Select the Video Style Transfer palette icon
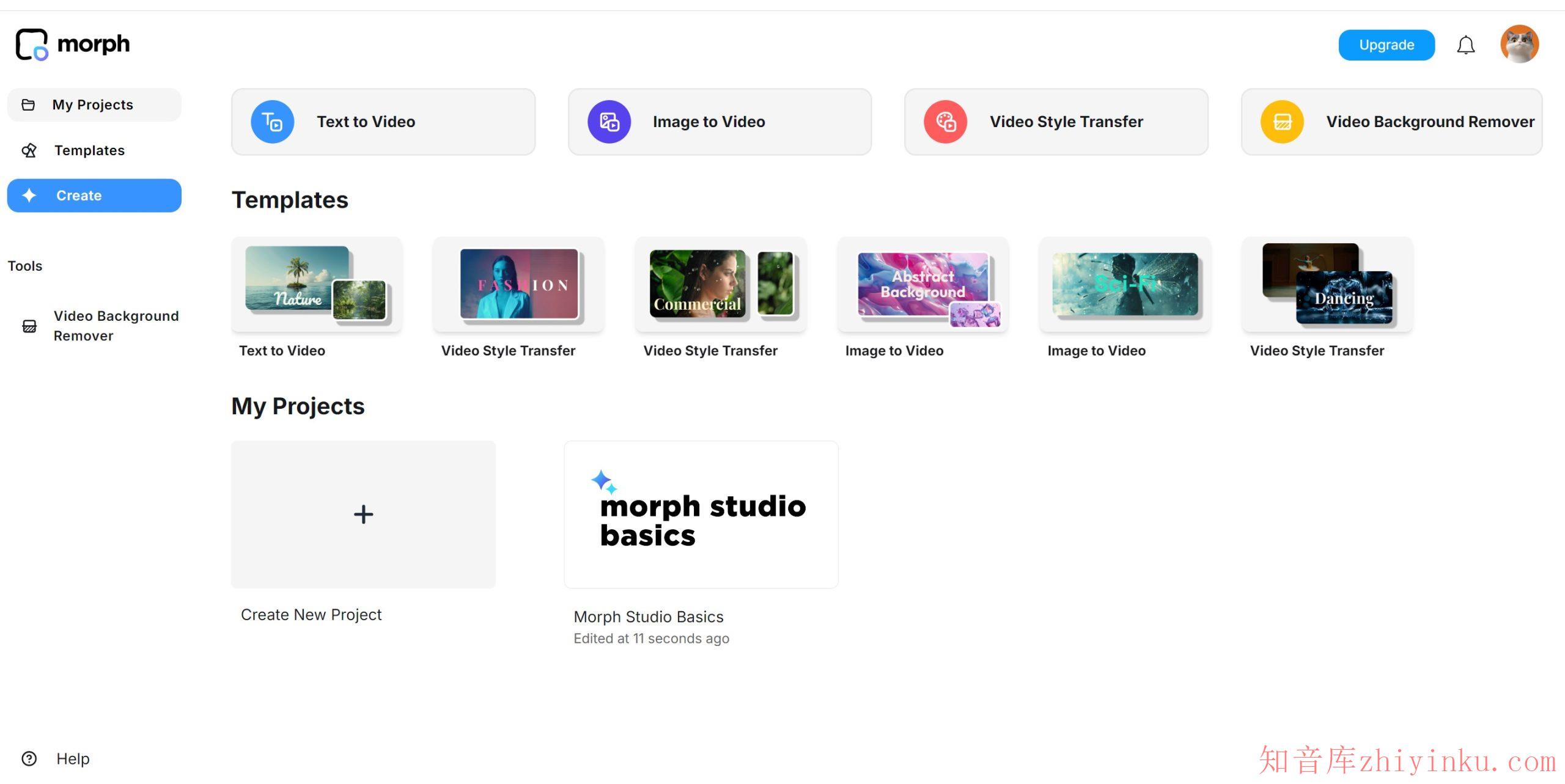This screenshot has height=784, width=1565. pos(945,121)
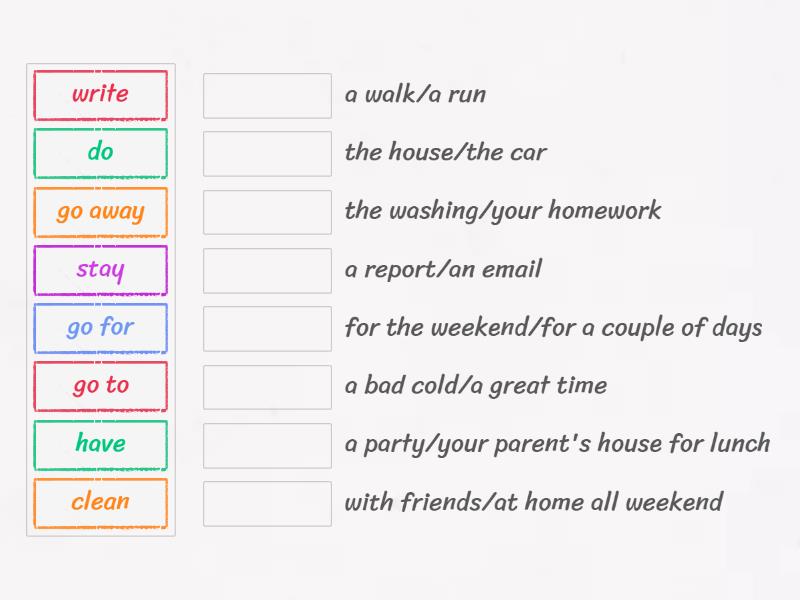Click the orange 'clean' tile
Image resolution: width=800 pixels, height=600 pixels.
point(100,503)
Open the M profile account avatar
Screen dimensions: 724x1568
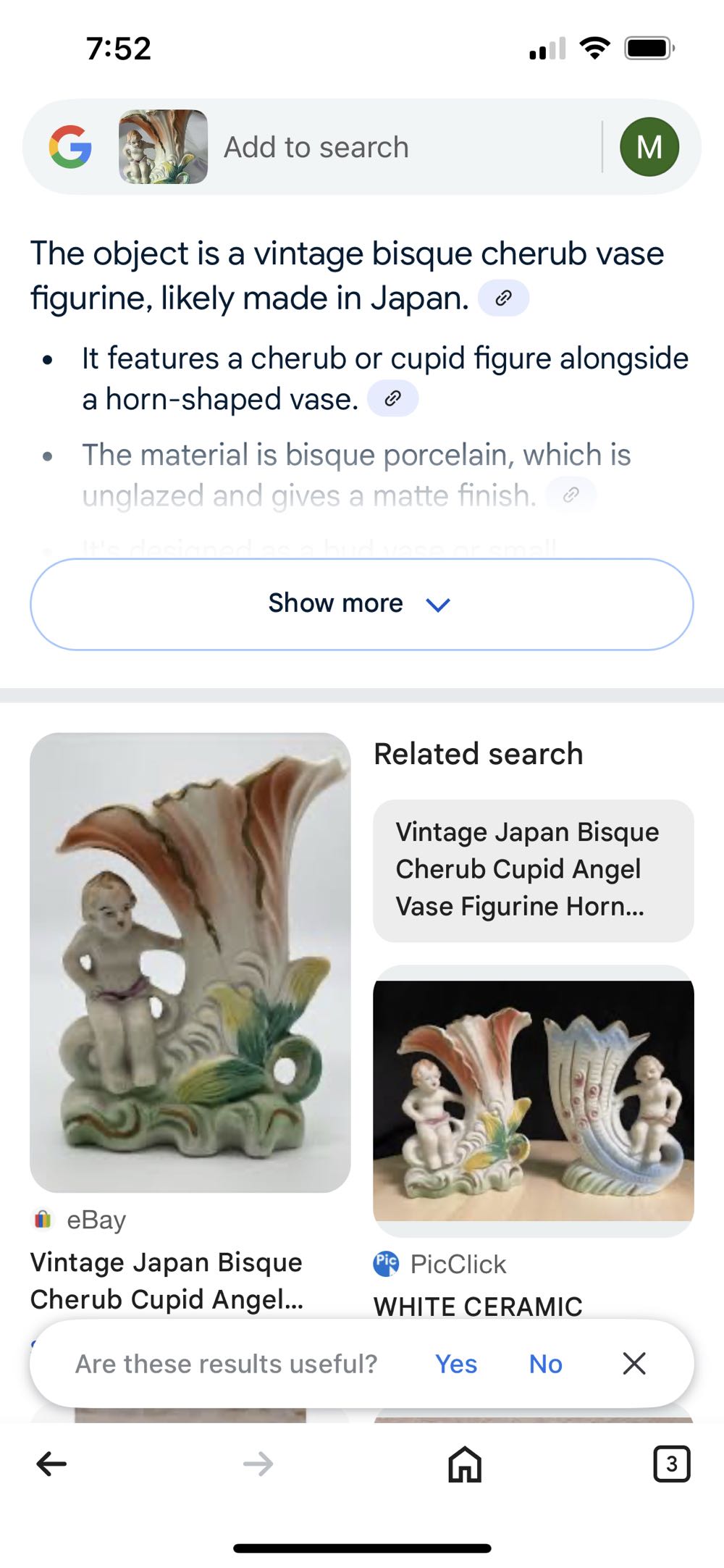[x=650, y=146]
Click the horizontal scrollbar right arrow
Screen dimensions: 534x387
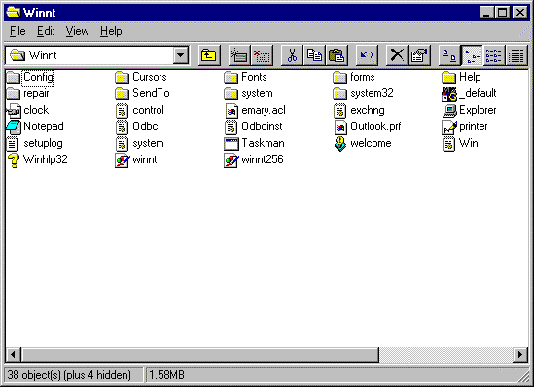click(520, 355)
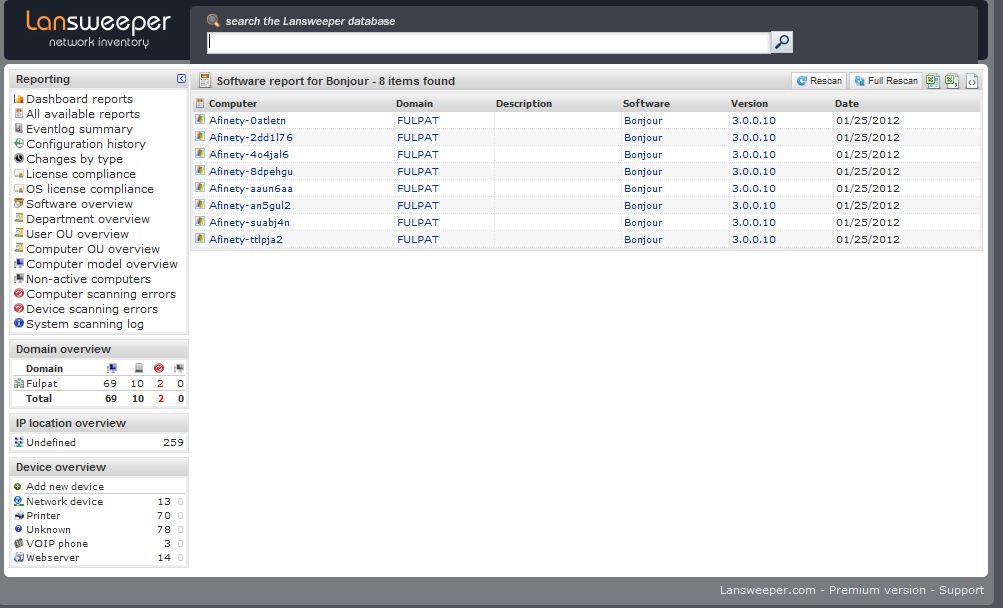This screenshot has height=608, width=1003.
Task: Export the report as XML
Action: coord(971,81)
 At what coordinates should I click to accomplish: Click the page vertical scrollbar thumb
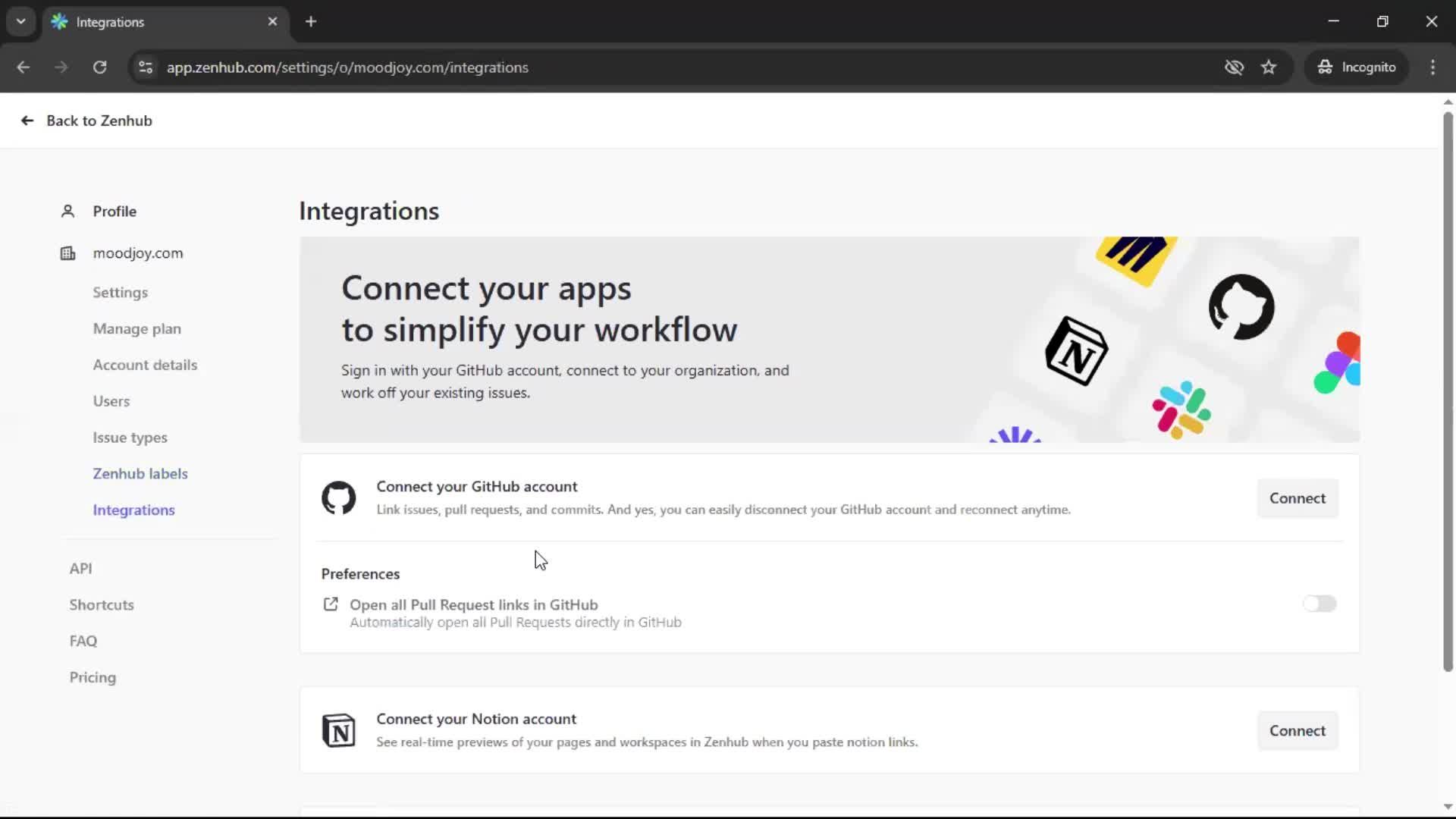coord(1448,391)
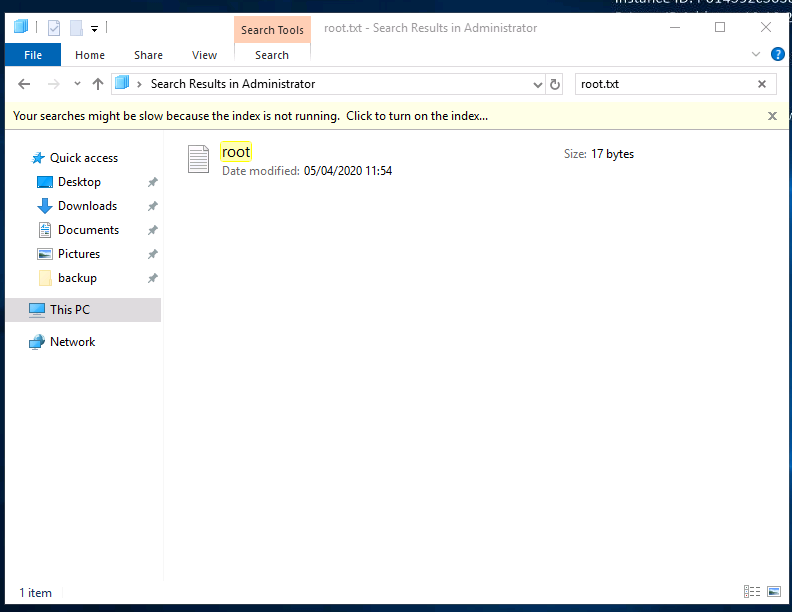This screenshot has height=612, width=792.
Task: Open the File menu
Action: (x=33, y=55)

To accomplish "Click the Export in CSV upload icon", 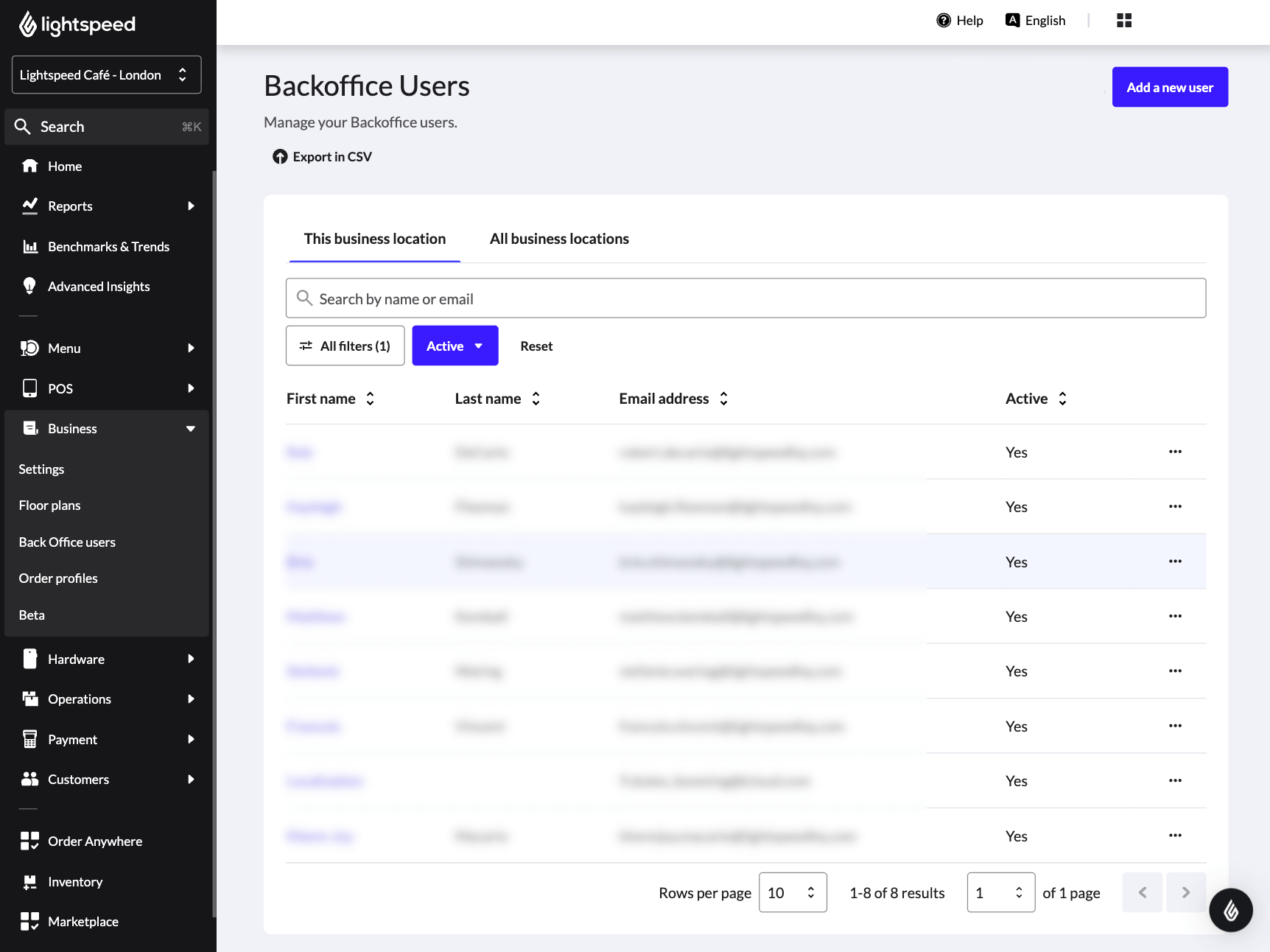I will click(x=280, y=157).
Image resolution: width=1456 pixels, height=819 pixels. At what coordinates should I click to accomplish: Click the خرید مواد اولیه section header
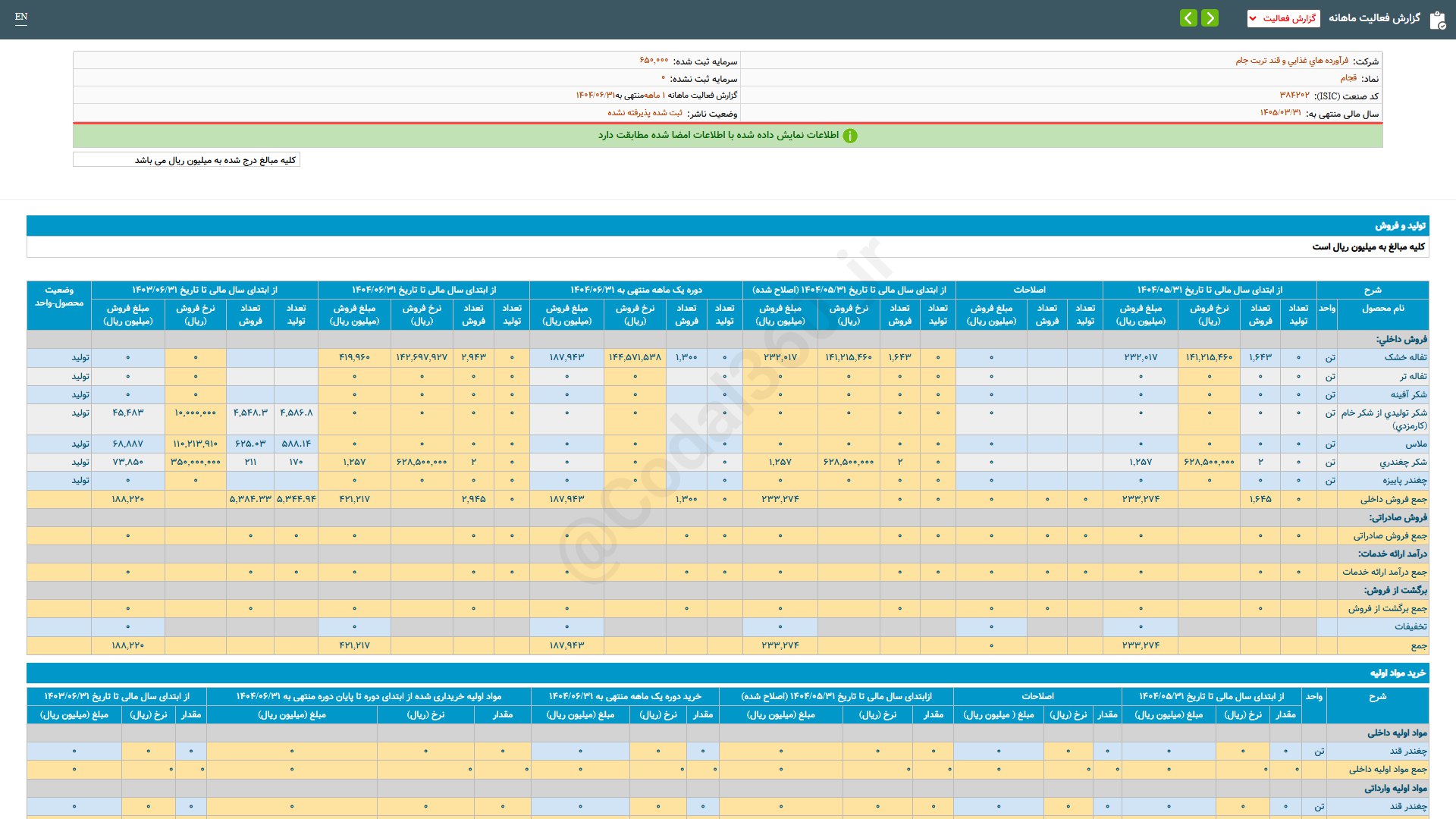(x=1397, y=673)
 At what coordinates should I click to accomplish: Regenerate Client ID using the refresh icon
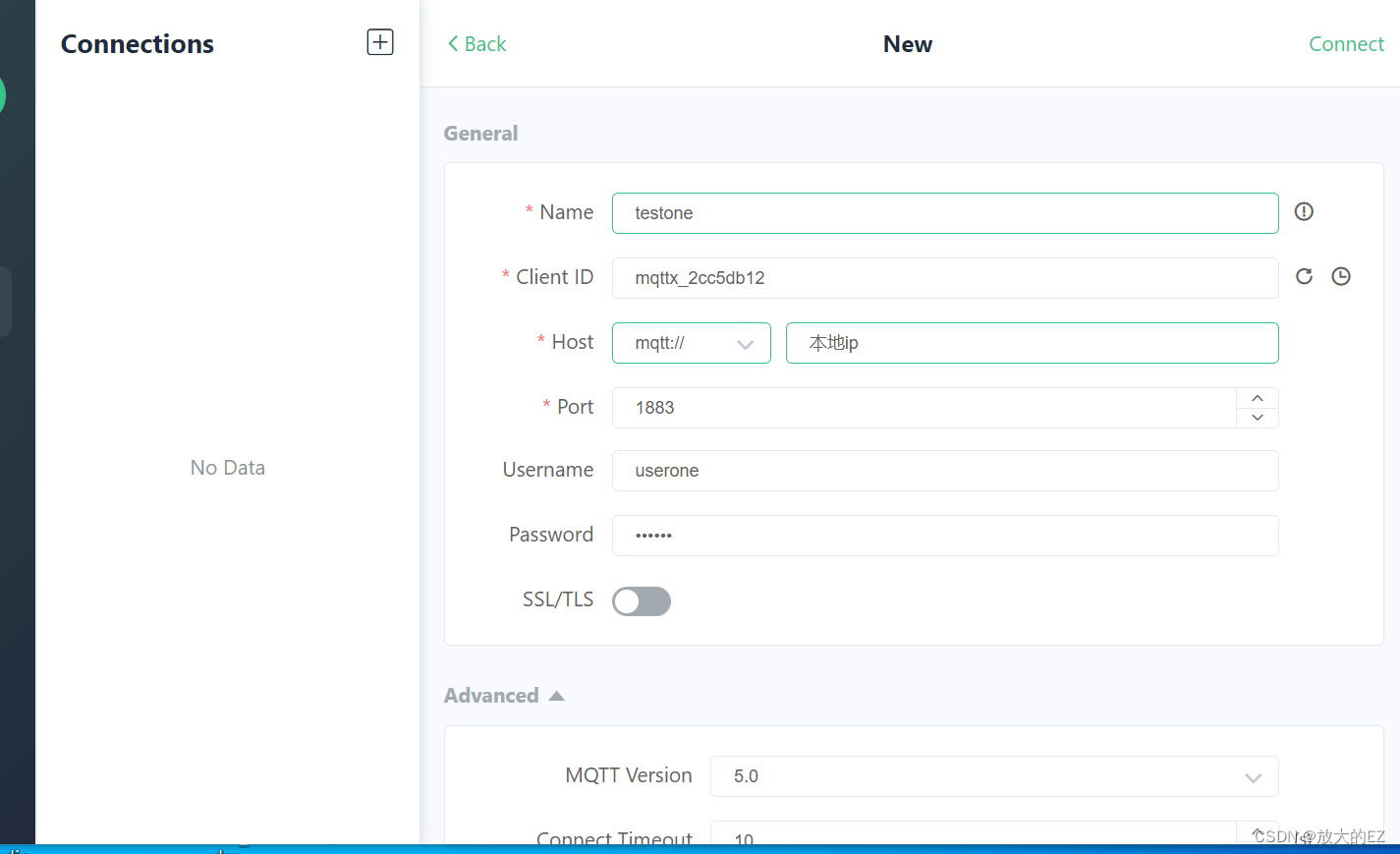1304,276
· · · · · · ·
Turn the records, starting with the line containing "Image resolution: width=1456" and going on through the end of the records, into a Markdown table with the columns Row and Line. Number the rows, skip any blank lines, and leave the pictures out.

| Row | Line |
|---|---|
| 1 | Image resolution: width=1456 pixels, height=819 pixels. At what coordinates should I click to accomplish: Click the خرید مواد اولیه section header |
| 2 | (x=1397, y=673) |
| 3 |  At what coordinates should I click to accomplish: Regenerate Client ID using the refresh icon |
| 4 | 1304,276 |